Martedì, 19 Ottobre 2021
Politica

"Aborto, sì ai volontari pro-vita nei consultori": è polemica

La Giunta Cota ha riapprovato il "protocollo per il miglioramento del percorso assistenziale per la donna che richiede l'interruzione volontaria di gravidanza". Il centrosinistra va all'attacco

La Giunta regionale del Piemonte ha riapprovato il "protocollo per il miglioramento del percorso assistenziale per la donna che richiede l'interruzione volontaria di gravidanza". La decisione della Giunta Cota Cota arriva dopo che il Tar ha bocciato, il 15 luglio scorso, la precedente delibera che introduceva i cosiddetti volontari pro-vita nei consultori, giudicandola lesiva della legge 194. Il nuovo protocollo approvato stamane allarga i criteri per l'introduzione dei volontari nelle strutture pubbliche del Piemonte. L'introduzione dei volontari pro-vita, nelle intenzioni di Cota mirata al "miglioramento del percorso assistenziale" della donna che intende abortire.

Pioggia di dichiarazioni dopo l'approvazione del protocollo. Mauro Laus (Pd): "Cota non ha tempo di venire in Consiglio e i suoi colleghi faticano a tener fede agli impegni presi in quest'aula su tutti i temi, dalla Cultura ai servizi socio-assistenziali.

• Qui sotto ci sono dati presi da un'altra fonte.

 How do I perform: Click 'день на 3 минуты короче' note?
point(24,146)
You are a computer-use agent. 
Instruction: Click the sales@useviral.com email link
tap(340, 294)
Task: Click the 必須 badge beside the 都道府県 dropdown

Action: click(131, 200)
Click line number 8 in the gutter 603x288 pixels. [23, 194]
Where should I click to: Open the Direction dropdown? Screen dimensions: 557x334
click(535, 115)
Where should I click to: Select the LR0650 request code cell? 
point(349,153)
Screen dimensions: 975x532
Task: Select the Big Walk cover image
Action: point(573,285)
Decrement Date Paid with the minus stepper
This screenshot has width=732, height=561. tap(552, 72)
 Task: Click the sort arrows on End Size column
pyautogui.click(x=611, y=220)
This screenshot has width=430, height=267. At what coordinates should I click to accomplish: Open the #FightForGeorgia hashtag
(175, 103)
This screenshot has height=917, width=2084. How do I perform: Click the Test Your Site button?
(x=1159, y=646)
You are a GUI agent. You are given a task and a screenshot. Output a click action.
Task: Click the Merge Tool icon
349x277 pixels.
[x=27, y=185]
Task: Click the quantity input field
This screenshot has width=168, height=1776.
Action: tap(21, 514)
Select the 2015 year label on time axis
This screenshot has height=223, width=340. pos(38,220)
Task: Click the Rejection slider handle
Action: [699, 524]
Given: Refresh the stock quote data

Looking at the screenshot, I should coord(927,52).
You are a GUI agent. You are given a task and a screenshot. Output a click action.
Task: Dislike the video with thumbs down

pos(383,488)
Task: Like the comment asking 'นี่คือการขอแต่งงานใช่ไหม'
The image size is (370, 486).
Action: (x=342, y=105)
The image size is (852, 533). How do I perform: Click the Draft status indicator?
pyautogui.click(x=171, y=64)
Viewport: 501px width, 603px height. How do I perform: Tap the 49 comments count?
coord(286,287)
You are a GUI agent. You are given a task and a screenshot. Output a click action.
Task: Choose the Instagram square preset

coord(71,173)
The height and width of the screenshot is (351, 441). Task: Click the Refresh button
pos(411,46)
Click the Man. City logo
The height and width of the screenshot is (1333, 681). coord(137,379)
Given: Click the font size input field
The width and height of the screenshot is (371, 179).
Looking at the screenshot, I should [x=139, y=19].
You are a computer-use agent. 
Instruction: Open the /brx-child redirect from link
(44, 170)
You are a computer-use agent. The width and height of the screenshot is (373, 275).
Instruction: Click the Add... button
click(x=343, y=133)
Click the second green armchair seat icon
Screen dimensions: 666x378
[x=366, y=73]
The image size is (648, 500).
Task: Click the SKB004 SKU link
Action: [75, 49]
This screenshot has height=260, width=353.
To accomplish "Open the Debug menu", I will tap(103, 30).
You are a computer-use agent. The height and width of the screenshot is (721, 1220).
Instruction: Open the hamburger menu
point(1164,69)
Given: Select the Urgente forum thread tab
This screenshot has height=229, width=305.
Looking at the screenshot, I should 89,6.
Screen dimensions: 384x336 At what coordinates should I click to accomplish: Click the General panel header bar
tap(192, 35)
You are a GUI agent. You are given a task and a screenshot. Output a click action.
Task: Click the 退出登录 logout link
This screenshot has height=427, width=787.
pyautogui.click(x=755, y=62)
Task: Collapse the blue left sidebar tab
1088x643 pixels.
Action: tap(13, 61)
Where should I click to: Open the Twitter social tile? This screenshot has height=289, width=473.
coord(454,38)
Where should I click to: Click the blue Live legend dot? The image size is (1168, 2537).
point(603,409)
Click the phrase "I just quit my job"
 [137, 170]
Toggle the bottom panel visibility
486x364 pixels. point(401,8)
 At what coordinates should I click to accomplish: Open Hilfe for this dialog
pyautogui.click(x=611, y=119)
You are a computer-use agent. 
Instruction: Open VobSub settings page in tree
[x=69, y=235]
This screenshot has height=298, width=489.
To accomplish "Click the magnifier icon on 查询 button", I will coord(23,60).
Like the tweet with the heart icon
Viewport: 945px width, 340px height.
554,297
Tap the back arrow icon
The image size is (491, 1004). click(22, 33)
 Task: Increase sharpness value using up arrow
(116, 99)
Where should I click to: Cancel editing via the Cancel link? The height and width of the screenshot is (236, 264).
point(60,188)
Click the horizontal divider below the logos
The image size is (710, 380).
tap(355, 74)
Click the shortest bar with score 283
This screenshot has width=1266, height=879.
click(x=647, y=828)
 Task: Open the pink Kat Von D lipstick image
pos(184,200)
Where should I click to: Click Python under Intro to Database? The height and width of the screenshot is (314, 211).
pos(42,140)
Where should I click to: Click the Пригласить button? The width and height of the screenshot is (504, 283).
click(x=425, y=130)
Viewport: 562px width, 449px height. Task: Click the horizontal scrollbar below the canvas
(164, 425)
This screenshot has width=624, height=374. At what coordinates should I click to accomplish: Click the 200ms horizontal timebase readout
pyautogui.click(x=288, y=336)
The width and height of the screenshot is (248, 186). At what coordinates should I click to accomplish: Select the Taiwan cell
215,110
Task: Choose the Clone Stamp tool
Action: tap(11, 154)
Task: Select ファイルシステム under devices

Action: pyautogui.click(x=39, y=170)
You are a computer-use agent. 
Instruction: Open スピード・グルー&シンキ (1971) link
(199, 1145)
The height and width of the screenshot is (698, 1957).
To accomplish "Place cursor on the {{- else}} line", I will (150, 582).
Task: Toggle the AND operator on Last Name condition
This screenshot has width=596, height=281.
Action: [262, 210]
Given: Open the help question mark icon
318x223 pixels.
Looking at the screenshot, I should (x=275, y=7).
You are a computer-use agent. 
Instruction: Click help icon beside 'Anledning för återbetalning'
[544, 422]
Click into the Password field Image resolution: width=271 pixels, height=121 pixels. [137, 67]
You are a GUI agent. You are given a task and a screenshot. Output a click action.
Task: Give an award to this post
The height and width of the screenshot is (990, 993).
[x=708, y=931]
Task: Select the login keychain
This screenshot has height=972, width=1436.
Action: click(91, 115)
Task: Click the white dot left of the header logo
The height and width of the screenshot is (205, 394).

Ma c'é fretta a tutti i livelli in maggioranza di mettere mano ai capisaldi della legge 194, facendone un abominio in salsa piemontese".

Molto critica anche l'ex presidente Mercedes Bresso. "Non decidono sui ticket - affermano in una nota congiunta le esponenti di Pd, Fds e Sel - ma riapprovano la delibera sulla presenza delle associazioni pro-vita nei consultori". I piemontesi attendono da venerdì una decisione della Giunta sui ticket, la cui introduzione le opposizioni hanno chiesto di rinviare fino al 2012. L'incertezza ha già prodotto comportamenti contradditori nelle strutture sanitarie, e nel perdurare della confusione, la Giunta si è però riunita per riapprovare la delibera che introduce i volontari pro-vita nei consultori".

"E' solo di venerdì scorso  - continuano -  la sentenza del Tar che annullava la delibera regionale ed è sempre di venerdì la manovra finanziaria che introduce i ticket. Cota ignora la seconda, ma si precipita a confermare la prima. Vigileremo - concludono - anche sulla legittimità di questa nuova edizione".